La declaración de desacato no implica automáticamente un castigo, pero abre la puerta para que el Departamento de Justicia evalúe si presenta cargos formales contra Fauci. Este paso podría intensificar aún más el clima político en torno a las decisiones tomadas durante la emergencia sanitaria.
Un legado bajo escrutinio
Fauci, quien se convirtió en el rostro de la respuesta científica contra el coronavirus en Estados Unidos, enfrenta ahora un escenario judicial incierto. Su defensa ha señalado que las preguntas buscaban desacreditar su trabajo y que la Quinta Enmienda era su única protección frente a un ambiente político hostil.

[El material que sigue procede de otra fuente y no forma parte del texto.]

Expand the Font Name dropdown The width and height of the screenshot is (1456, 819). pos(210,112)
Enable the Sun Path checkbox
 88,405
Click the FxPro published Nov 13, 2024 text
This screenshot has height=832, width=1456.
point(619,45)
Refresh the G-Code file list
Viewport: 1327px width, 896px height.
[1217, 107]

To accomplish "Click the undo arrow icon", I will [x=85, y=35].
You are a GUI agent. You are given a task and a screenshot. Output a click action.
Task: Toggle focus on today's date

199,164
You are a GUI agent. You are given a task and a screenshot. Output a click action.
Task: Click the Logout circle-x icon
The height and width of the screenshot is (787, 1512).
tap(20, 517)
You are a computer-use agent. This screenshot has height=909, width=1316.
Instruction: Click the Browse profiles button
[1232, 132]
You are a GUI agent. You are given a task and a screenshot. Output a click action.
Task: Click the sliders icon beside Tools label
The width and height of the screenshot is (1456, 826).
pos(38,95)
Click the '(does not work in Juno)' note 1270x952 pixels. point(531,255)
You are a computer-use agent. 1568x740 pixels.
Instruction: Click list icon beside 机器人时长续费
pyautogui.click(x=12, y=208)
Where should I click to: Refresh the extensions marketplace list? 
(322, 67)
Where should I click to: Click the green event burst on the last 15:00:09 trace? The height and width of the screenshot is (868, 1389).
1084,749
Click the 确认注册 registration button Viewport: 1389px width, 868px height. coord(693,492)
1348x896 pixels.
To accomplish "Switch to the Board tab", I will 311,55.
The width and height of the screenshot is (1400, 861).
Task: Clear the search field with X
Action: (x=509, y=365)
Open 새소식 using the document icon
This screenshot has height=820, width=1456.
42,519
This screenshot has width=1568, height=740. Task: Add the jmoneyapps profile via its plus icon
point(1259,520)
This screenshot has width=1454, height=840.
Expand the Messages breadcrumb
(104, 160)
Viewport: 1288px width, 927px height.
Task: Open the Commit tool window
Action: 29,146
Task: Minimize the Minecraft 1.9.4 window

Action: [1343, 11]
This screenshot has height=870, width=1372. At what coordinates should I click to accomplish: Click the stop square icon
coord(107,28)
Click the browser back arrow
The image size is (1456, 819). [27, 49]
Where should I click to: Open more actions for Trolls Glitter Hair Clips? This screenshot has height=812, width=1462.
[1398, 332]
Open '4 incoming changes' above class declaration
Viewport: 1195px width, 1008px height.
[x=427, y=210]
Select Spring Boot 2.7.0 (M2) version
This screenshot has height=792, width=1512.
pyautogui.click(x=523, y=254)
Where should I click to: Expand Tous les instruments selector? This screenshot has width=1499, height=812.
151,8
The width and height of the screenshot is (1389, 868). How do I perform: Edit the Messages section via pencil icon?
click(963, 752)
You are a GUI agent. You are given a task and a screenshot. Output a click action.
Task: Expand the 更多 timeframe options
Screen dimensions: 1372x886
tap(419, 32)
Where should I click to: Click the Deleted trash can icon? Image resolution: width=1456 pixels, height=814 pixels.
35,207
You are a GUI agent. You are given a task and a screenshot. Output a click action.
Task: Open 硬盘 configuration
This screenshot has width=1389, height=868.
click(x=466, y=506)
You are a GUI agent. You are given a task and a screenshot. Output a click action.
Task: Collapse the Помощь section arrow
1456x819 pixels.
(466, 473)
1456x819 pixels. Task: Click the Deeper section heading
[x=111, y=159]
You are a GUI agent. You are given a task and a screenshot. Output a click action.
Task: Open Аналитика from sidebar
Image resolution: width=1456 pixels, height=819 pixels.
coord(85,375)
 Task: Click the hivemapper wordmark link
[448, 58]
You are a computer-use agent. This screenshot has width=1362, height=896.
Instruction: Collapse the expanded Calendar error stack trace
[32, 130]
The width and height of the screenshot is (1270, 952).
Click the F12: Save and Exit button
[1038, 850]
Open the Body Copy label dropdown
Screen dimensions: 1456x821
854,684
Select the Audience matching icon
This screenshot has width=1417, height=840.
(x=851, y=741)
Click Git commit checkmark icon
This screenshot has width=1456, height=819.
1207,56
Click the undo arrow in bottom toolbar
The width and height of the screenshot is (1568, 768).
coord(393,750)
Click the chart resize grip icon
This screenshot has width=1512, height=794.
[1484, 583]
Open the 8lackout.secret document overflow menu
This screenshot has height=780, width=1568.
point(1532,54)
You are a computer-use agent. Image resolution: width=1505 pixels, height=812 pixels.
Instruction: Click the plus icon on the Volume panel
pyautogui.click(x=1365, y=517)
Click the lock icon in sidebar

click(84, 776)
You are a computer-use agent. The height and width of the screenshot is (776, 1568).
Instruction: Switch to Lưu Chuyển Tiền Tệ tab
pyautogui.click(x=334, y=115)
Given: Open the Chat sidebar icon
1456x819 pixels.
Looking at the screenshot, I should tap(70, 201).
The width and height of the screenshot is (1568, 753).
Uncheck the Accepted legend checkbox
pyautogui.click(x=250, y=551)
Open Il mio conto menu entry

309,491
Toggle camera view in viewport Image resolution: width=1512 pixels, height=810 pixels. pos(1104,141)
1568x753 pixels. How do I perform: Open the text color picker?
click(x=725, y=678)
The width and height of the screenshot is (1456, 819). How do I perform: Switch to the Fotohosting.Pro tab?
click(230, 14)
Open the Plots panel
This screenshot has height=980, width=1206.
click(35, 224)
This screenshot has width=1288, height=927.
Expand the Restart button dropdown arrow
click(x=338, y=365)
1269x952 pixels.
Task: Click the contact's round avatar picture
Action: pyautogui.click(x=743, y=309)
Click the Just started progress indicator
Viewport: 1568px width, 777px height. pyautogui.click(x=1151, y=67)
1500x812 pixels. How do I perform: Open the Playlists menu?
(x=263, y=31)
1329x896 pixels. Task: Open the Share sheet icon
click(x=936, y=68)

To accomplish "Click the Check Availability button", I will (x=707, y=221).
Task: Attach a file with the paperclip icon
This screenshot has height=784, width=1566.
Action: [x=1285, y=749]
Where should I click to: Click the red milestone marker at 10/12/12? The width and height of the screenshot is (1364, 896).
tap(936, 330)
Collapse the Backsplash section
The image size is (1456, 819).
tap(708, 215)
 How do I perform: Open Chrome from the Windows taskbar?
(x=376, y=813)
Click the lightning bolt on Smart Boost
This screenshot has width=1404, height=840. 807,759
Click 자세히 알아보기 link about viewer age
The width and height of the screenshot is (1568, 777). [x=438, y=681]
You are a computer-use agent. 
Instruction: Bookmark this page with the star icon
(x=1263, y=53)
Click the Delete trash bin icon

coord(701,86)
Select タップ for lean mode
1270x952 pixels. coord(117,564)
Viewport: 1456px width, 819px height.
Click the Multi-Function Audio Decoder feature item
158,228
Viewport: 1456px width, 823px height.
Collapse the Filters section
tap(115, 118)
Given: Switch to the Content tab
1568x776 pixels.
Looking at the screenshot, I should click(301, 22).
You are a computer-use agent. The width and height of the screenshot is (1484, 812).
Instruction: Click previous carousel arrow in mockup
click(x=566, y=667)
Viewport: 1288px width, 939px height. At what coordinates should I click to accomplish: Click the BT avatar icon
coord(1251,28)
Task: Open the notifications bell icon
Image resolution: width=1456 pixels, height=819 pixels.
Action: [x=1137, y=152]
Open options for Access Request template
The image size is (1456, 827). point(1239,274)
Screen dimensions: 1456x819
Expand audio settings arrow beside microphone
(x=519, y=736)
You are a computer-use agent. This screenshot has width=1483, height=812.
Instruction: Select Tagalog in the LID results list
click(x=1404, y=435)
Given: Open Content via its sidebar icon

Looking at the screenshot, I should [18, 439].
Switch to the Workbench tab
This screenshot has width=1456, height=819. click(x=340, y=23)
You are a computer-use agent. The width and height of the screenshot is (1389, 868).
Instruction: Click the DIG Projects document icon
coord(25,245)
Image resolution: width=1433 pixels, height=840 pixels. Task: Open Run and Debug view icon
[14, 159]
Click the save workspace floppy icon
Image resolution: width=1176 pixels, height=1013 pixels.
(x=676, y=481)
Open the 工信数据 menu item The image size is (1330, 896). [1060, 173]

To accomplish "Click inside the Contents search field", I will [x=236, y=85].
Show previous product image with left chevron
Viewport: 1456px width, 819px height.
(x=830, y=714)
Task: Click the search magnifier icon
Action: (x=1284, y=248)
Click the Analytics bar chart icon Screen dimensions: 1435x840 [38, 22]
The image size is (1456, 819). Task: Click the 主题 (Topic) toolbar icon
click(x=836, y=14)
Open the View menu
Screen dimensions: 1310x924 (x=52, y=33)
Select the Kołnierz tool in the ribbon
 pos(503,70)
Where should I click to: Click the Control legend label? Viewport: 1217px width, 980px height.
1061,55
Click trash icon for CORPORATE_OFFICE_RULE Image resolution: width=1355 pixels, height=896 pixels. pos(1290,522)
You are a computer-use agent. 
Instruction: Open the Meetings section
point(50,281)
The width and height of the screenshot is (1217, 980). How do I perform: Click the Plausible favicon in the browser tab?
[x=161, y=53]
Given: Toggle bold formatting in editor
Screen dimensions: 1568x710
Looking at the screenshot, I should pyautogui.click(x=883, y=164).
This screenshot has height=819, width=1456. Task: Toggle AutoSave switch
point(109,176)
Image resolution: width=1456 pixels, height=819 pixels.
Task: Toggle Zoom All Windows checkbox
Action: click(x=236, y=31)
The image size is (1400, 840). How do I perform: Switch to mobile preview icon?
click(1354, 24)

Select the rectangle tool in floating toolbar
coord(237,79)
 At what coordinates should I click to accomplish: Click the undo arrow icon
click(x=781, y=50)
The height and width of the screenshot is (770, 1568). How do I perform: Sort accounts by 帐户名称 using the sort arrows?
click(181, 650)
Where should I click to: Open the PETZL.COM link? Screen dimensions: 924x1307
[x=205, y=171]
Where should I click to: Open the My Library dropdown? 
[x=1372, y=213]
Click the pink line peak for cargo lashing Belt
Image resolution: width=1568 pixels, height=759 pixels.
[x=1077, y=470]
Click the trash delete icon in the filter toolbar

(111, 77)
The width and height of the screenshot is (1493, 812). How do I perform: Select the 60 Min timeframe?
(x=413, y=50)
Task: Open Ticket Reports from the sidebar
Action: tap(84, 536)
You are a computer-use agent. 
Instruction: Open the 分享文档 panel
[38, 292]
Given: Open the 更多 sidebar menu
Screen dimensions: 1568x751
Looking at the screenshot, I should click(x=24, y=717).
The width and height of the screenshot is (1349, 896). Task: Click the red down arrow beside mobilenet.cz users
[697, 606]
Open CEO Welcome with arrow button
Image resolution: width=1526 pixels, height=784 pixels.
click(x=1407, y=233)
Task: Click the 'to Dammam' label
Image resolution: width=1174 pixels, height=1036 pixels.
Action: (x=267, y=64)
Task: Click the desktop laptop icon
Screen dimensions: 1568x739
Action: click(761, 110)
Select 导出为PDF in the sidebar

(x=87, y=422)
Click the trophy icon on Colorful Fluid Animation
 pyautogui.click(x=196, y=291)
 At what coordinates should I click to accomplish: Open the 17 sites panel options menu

- La votación en el Senado refleja la polarización persistente sobre las medidas de confinamiento y vacunación.
- Organizaciones de salud pública han expresado su preocupación por el efecto disuasorio que esto podría tener en futuros funcionarios sanitarios.
- El caso podría sentar un precedente sobre cómo el Congreso interroga a expertos en situaciones de emergencia.
Mientras tanto, la opinión pública sigue dividida entre quienes consideran a Fauci un héroe de la salud pública y quienes lo ven como un símbolo de excesos gubernamentales. Lo cierto es que este episodio añade un nuevo capítulo a la compleja relación entre ciencia, política y justicia en tiempos de crisis.